**Extracted information**
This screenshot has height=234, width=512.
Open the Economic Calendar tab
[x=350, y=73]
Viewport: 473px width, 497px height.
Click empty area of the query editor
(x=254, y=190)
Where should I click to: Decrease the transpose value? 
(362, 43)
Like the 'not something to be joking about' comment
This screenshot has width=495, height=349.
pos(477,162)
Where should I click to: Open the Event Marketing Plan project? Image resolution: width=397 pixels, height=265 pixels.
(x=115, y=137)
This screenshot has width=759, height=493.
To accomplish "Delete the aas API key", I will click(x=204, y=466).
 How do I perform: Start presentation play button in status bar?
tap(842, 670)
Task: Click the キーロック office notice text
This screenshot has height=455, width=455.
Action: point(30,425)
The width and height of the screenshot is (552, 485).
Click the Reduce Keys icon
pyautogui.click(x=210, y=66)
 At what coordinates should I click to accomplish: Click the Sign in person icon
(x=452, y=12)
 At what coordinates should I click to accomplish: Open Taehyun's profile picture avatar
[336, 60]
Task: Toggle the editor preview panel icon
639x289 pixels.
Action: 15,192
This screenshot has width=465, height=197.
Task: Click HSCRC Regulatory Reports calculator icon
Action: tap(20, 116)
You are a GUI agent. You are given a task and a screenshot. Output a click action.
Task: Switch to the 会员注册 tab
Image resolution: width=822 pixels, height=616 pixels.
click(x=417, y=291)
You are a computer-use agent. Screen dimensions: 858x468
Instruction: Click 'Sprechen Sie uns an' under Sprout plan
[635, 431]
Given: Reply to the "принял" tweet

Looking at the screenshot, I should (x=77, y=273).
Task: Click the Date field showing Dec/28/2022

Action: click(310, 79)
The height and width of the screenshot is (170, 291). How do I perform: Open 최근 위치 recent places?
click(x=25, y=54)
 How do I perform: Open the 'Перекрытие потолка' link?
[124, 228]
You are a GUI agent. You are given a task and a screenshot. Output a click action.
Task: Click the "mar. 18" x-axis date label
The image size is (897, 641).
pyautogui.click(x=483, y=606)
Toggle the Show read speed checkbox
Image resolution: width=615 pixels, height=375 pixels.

**What you need to do**
I need exact copies of the lines from the one holding "Instruction: Click 'Sprechen" through the end of the records above, and nothing beyond them.

**Final answer**
Instruction: Click 'Sprechen Sie uns an' under Sprout plan
[635, 431]
Given: Reply to the "принял" tweet

Looking at the screenshot, I should (x=77, y=273).
Task: Click the Date field showing Dec/28/2022

Action: click(310, 79)
The height and width of the screenshot is (170, 291). How do I perform: Open 최근 위치 recent places?
click(x=25, y=54)
 How do I perform: Open the 'Перекрытие потолка' link?
[124, 228]
You are a GUI agent. You are given a task and a screenshot. Output a click action.
Task: Click the "mar. 18" x-axis date label
The image size is (897, 641).
pyautogui.click(x=483, y=606)
Toggle the Show read speed checkbox
Image resolution: width=615 pixels, height=375 pixels.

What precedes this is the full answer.